I remember the moment I knew she'd reached the turning point. She did something wrong and I gave her a stern "No". Instead of fearfully slinking away, she walked to her crate, plopped down with with a "Hrmph" and then started muttering under her breath. I'm not sure what she was saying, but I think it was some sort of canine complaining.
Dora was also abandoned and abused. When she was delivered to my home, she had to be carried in, fighting to get away the entire trip down the sidewalk and up the front steps. She definitely had trust issues. With plenty of patient love and regular feedings, she eventually didn't distrust me. I use those words deliberately, because she didn't' trust me, either.
Just from her expressions (yes, dogs have them) I knew she was a dog that longed for affection; she was the type of dog that would love to cuddle.
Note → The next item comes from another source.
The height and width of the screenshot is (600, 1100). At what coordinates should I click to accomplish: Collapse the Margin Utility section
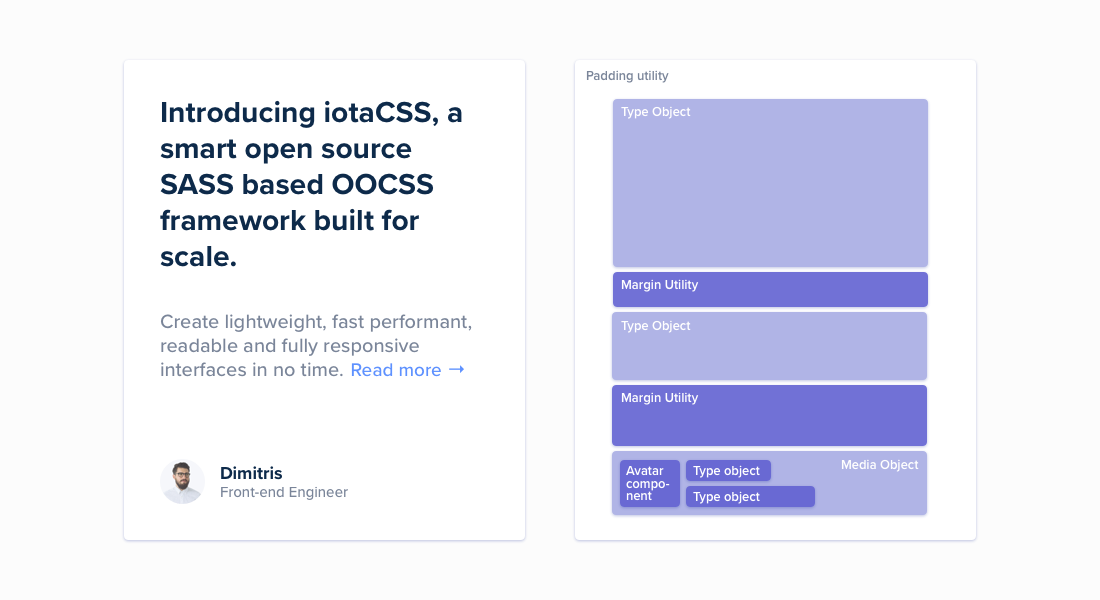pos(770,289)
I'm not ashamed to admit my dogs sleep with me (I owe the Peoria Pair another 14 Things). Once Dora collected enough courage to climb in bed with Grace and I, she laid on top of the blankets; yet, I sensed she was a "burrower". I knew she'd love to climb under a load of blankets and nestle beside me, if she could get past her fear. I think the reason she didn't though was because she was afraid of being trapped.
It took a long time, but I knew she'd successfully navigated a crossroads when she started climbing under the blankets. She trusted me to protect for her in case the boogie man came after her some night.
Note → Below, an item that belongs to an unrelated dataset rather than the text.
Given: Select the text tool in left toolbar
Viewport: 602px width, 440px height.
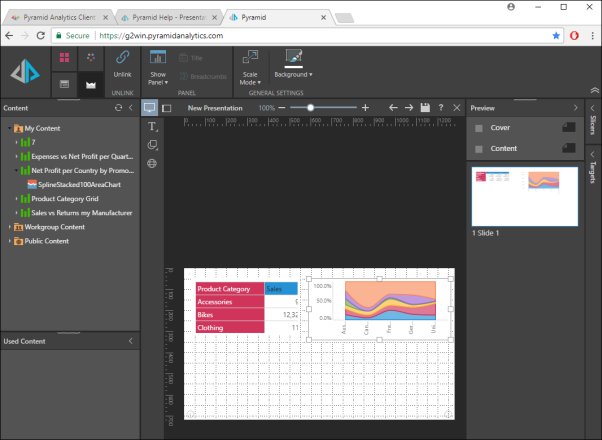Looking at the screenshot, I should click(x=152, y=127).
I see parallels between the dogs' relationship with me and my relationship with God. Like Grace, when I'm disciplined I slink back in fear. Like Dora, I crave the affection and cuddling He offers, but I don't trust Him enough to believe He will protect me; I think I have to take care of myself.
I love Grace and Dora and because of this love - MY love for them - I've seen them grow; I've seen their true, sweet personalities emerge and had the gift of their affection returned. As I observe their growth, I believe there is hope for me, because God's love for me is much greater than the love I can ever have for my dogs. There will be a time when I will not slink back in fear when disciplined. I'll be able to go about my life without looking over my shoulder planning how to defend myself against some attack, because I know my (very strong) Father is watching over me. I'll be able to rest peacefully in His embrace.
Until that time, however, I have to be content with the true hope that I'm making progress, slow as it may be.